FINRA’s findings state that while employed by Signator, Thomas A. Vigil, of Saunderstown, Rhode Island, falsified a 403(b) rollover form for one of his customers by whiting out the date from an earlier, validly signed form and writing in the current date. Mr. Vigil allegedly did this without the customer’s knowledge or consent. Furthermore, Mr. Vigil allegedly forged the signature of another customer on a change of broker-dealer form without the customer’s knowledge or consent. In both instances, FINRA found that Mr. Vigil, when asked about the falsified documents, initially denied the actions, but later acknowledged the misconduct. FINRA also found that while employed by MetLife Securities, Mr. Vigil impersonated a customer on a call to an insurance company to obtain an annuity surrender form.
FINRA Rule 2010 requires registered representatives to “observe high standards of commercial honor.” Mr. Vigil was fined $7,500 for violating FINRA Rule 2010 and suspended from association with any FINRA member in any capacity for six months. The suspension is in effect from August 15, 2016 through February 14, 2017.
Stockbrokers, registered representatives, and other financial professionals have been known to engage in many types of fraudulent and prohibited behavior which are in violation of industry rules and procedures. In order to protect investors from stockbroker misconduct, FINRA rules require broker-dealers to establish and implement a supervisory system in order to safeguard customer assets. If broker-dealers and their supervisors fail to establish and implement these protective measures, they may be liable to account holders for investment losses. As a result, account holders who have suffered losses stemming from a registered representative’s misconduct can file a claim to recover damages against broker-dealers, like Signator Investors and MetLife Securities, which have a duty to supervise its employees in order to prevent the above-described misconduct.

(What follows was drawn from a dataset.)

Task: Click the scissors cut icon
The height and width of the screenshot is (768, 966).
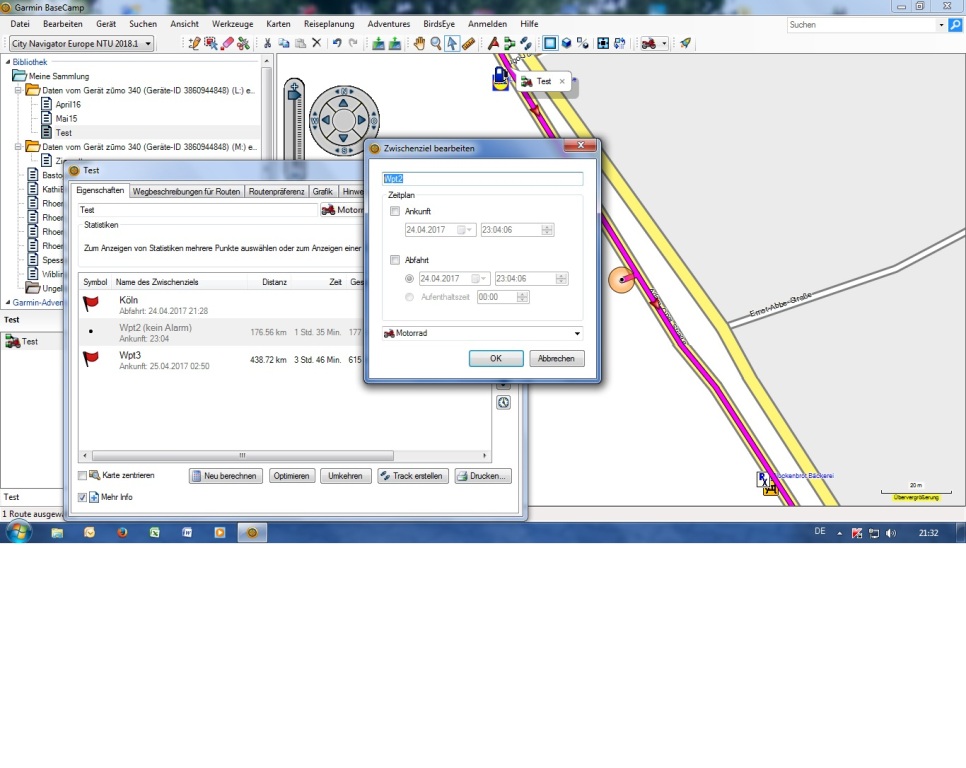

Have you suffered losses in your Signator Investors or MetLife Securities account due to falsified account documents or other stockbroker misconduct? If so, call Robert Pearce at the Law Offices of Robert Wayne Pearce, P.A. for a free consultation. Mr. Pearce is accepting clients with valid claims against Signator Investors and/or MetLife Securities stockbrokers who may have engaged in misconduct and caused investors losses.
The most important of investors’ rights is the right to be informed! This Investors’ Rights blog post is by the Law Offices of Robert Wayne Pearce, P.A., located in Boca Raton, Florida. For over 40 years, Attorney Pearce has tried, arbitrated, and mediated hundreds of disputes involving complex securities, commodities and investment law issues. The lawyers at our law firm are devoted to protecting investors’ rights throughout the United States and internationally! Please visit our website, www.secatty.com, post a comment, call (800) 732-2889, or email Mr. Pearce at pearce@rwpearce.com for answers to any of your questions about this blog post and/or any related matter.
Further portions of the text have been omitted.